(Stored items)

* * * * *

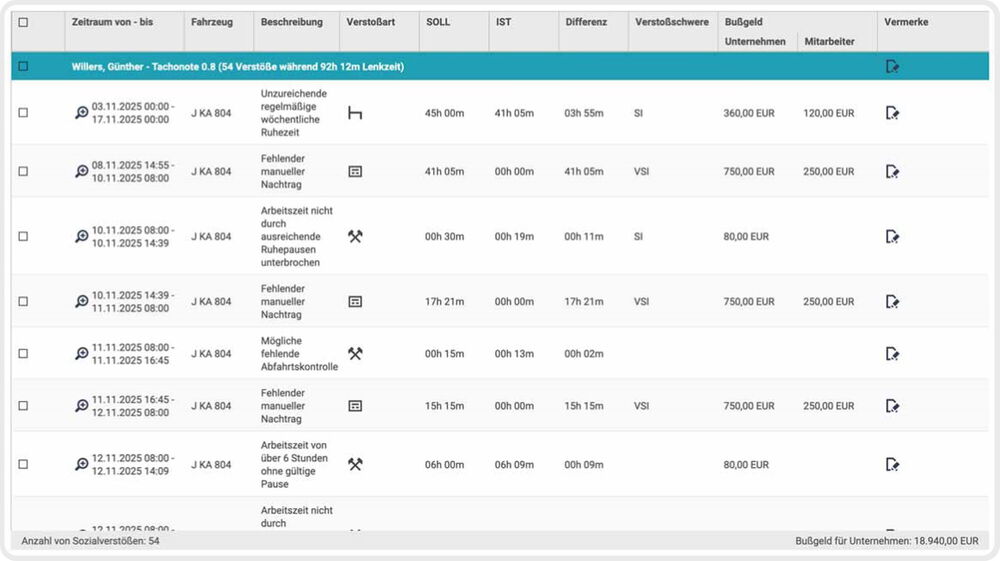Click magnifier icon for 08.11.2025 14:55 row
The width and height of the screenshot is (1000, 561).
tap(82, 172)
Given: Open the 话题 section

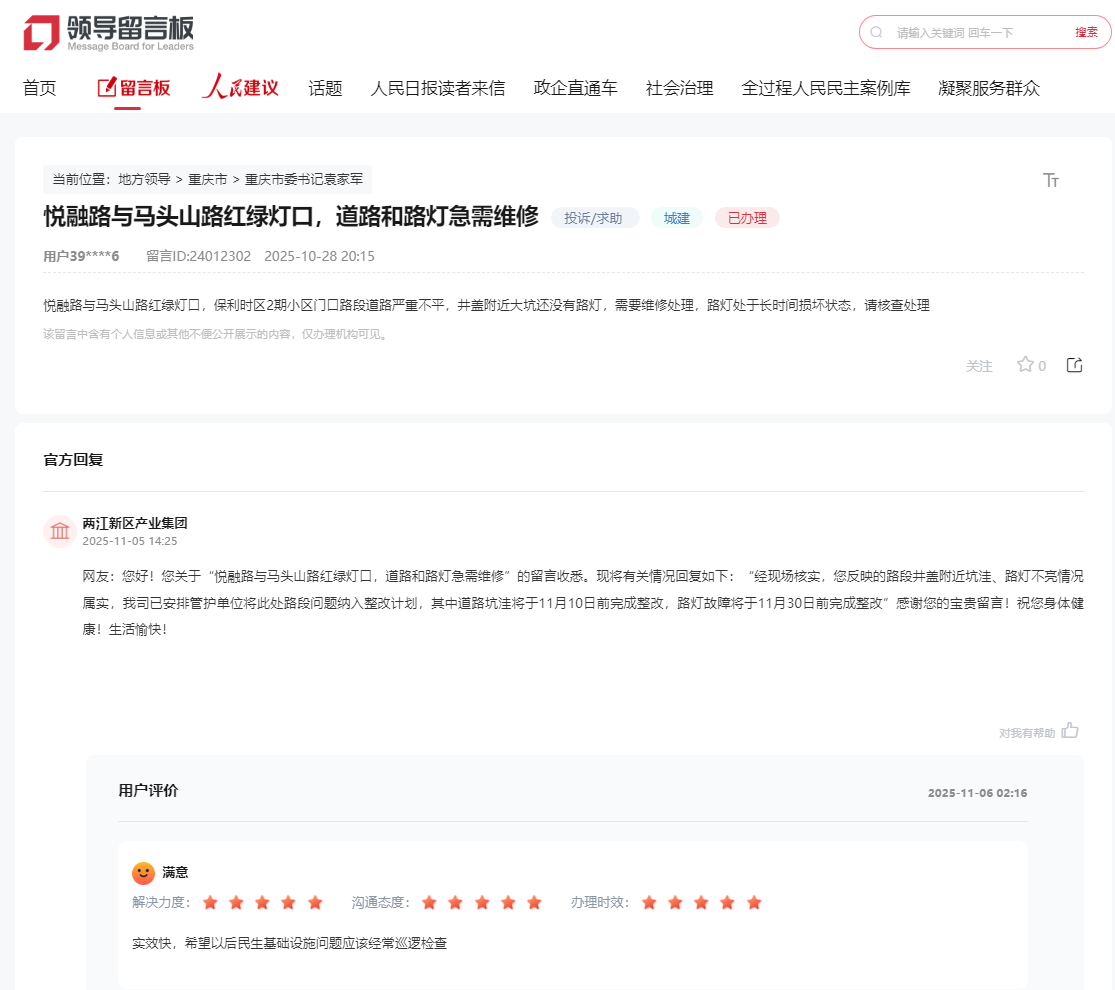Looking at the screenshot, I should pyautogui.click(x=325, y=88).
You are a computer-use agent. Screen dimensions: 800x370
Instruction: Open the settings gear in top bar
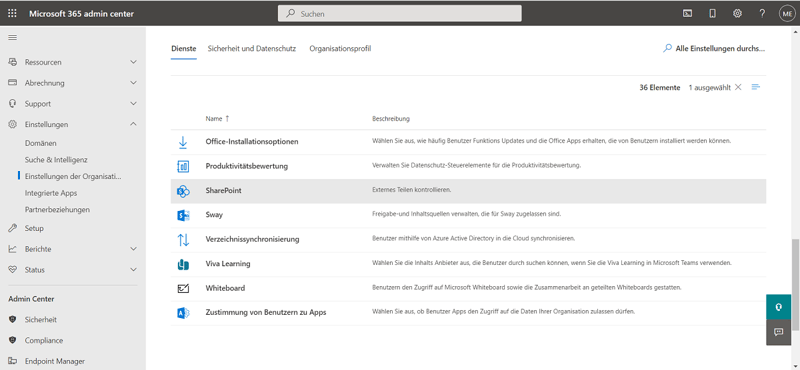737,14
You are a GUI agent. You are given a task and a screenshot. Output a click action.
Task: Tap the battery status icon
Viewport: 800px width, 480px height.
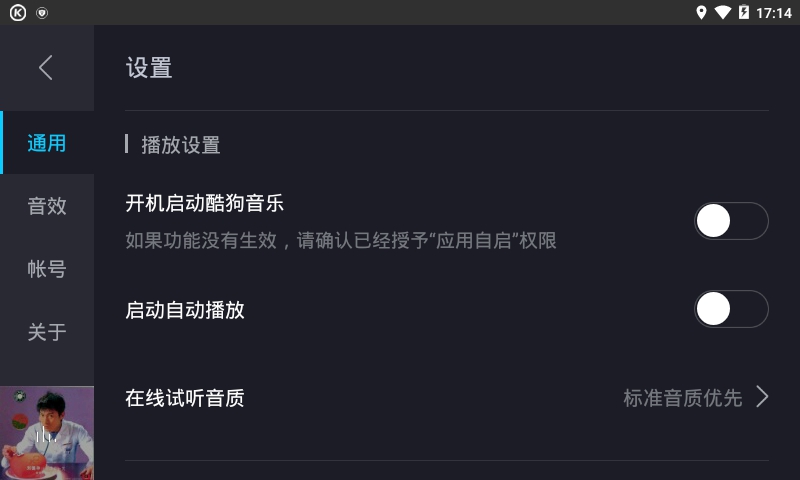pos(743,13)
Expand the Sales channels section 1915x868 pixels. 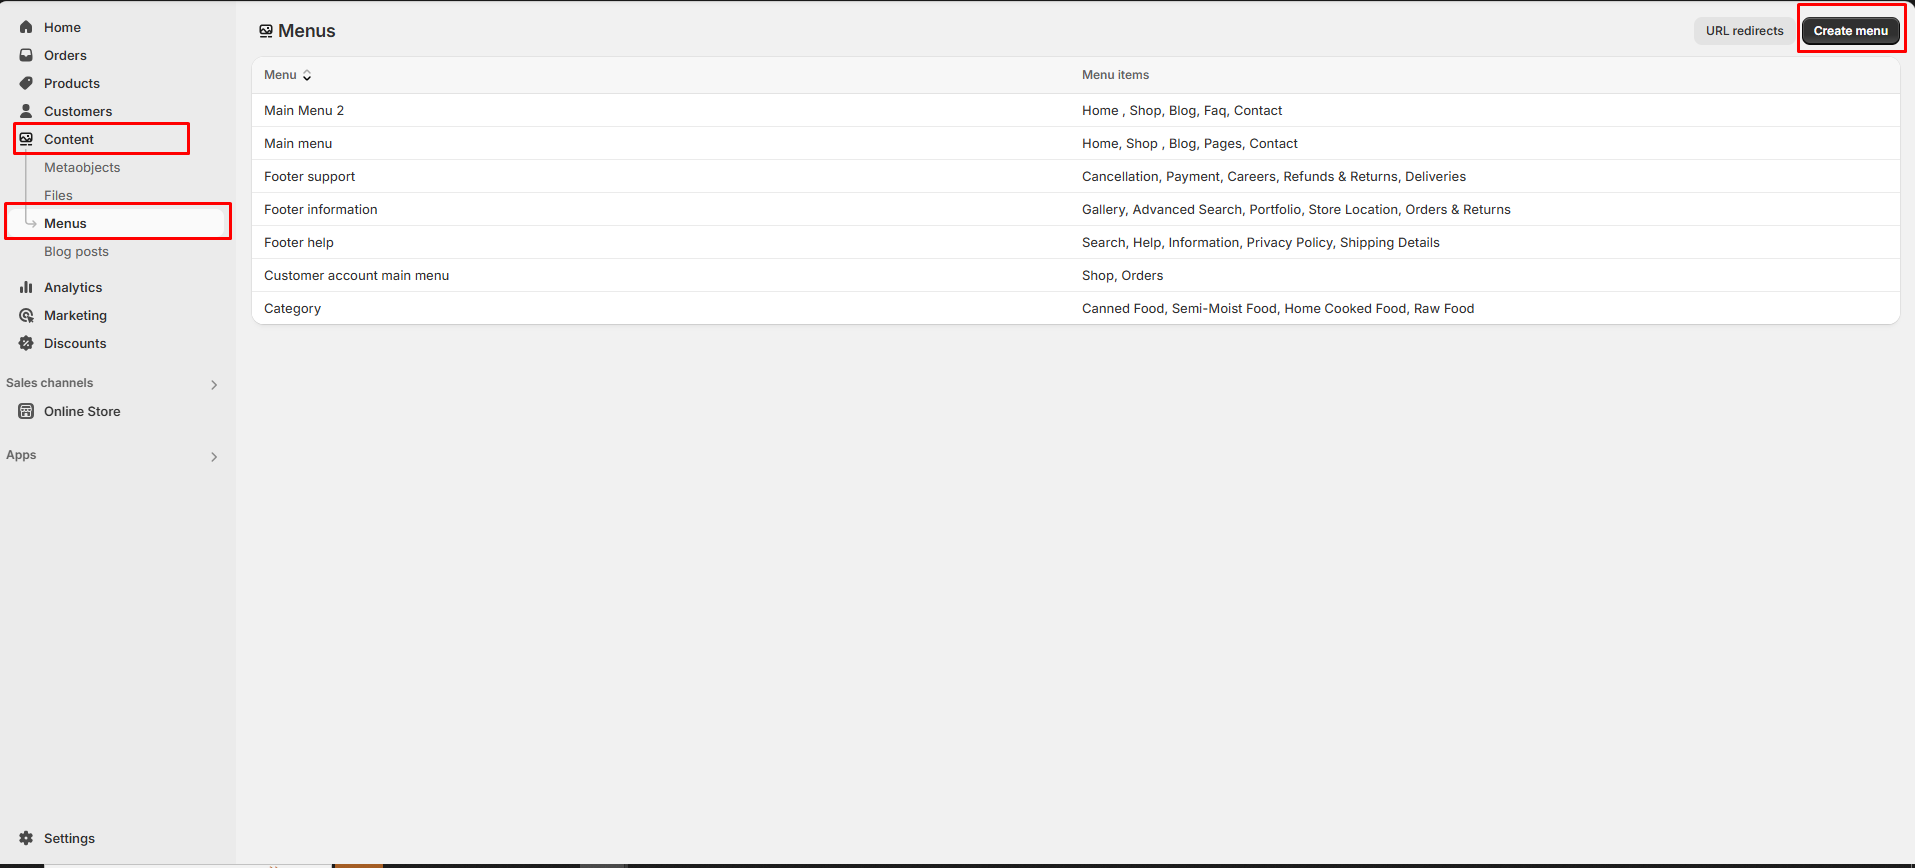coord(214,384)
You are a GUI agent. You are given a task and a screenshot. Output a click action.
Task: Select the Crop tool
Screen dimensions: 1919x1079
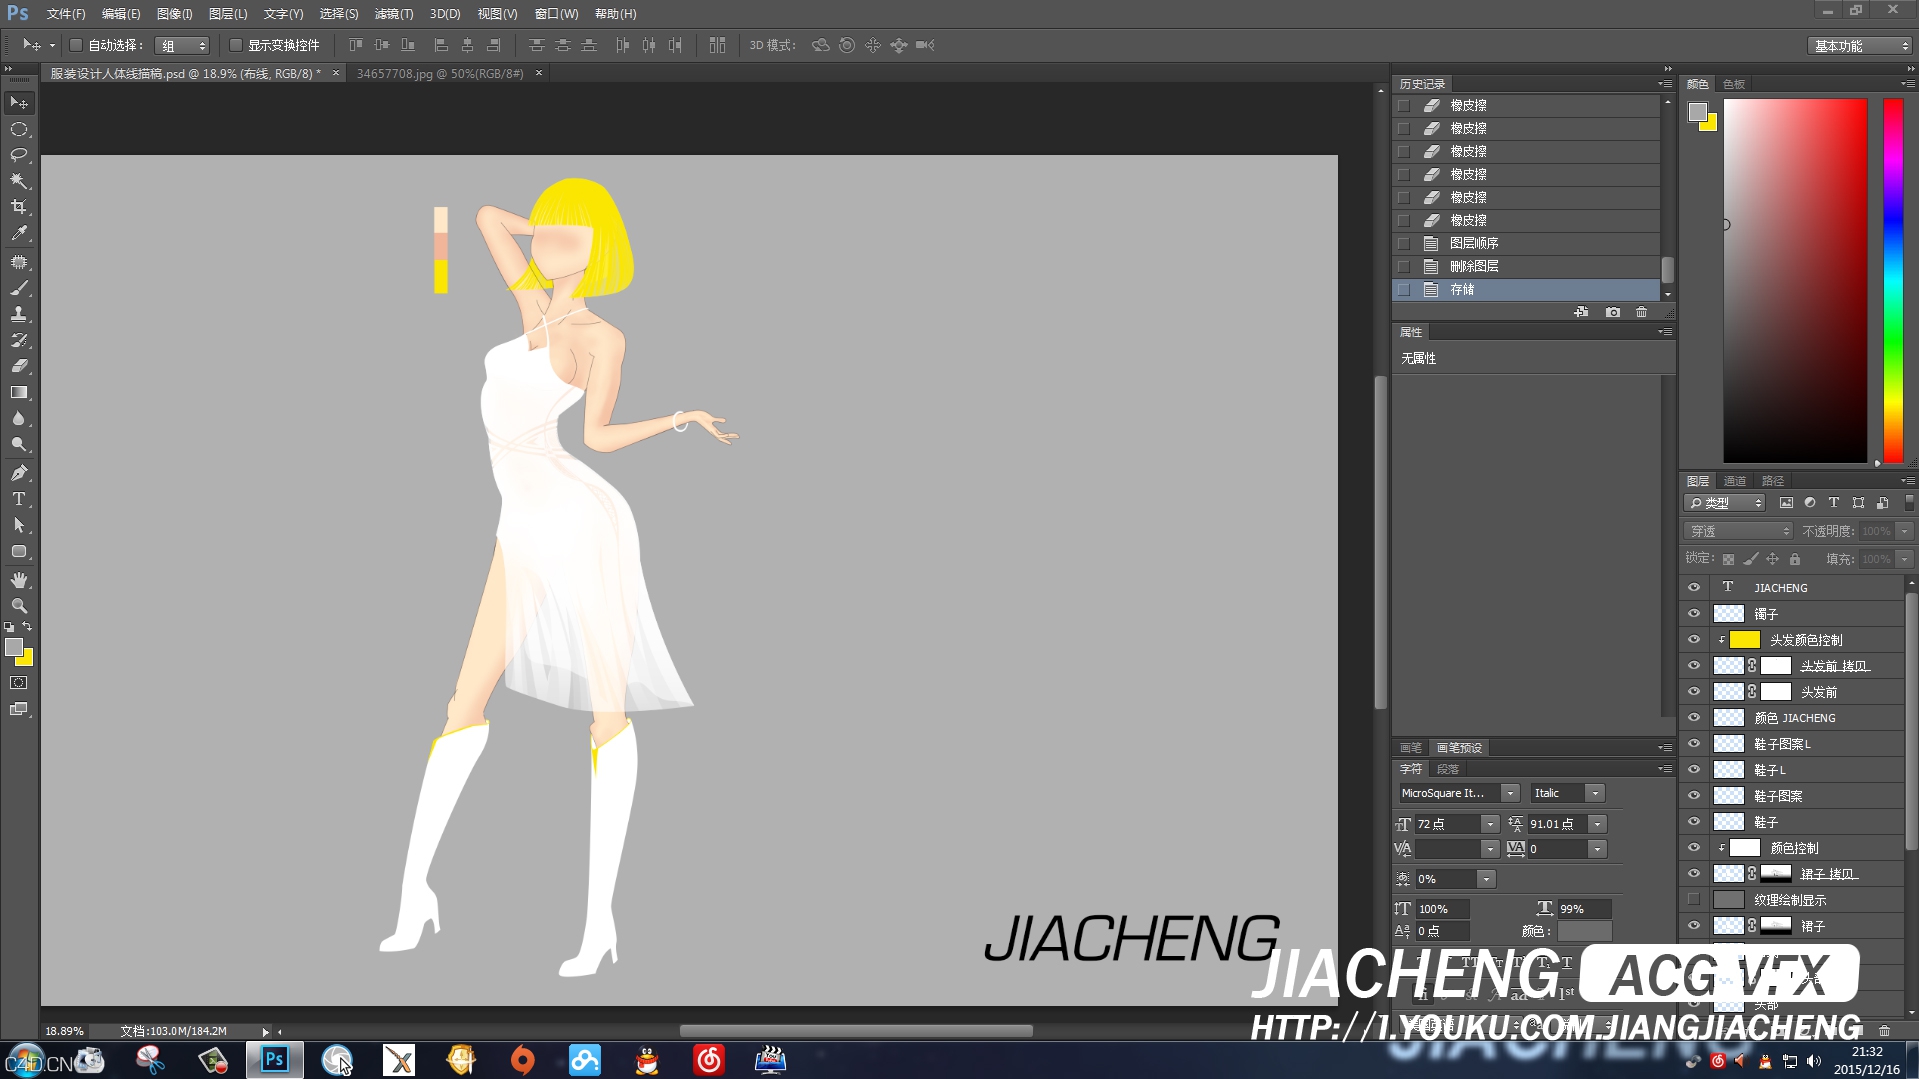click(18, 207)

* * * * *

• _Task requirements_
Although pictures appear among the records above, none are to be output; print exactly the lines from the line containing "Given: Open the 话题 section" through the line containing "Task: Tap the battery status icon".

• _Solved problem_
Given: Open the 话题 section

Looking at the screenshot, I should pyautogui.click(x=325, y=88).
You are a computer-use agent. Screen dimensions: 800x370
Instruction: Open the settings gear in top bar
737,14
You are a GUI agent. You are given a task and a screenshot. Output a click action.
Task: Tap the battery status icon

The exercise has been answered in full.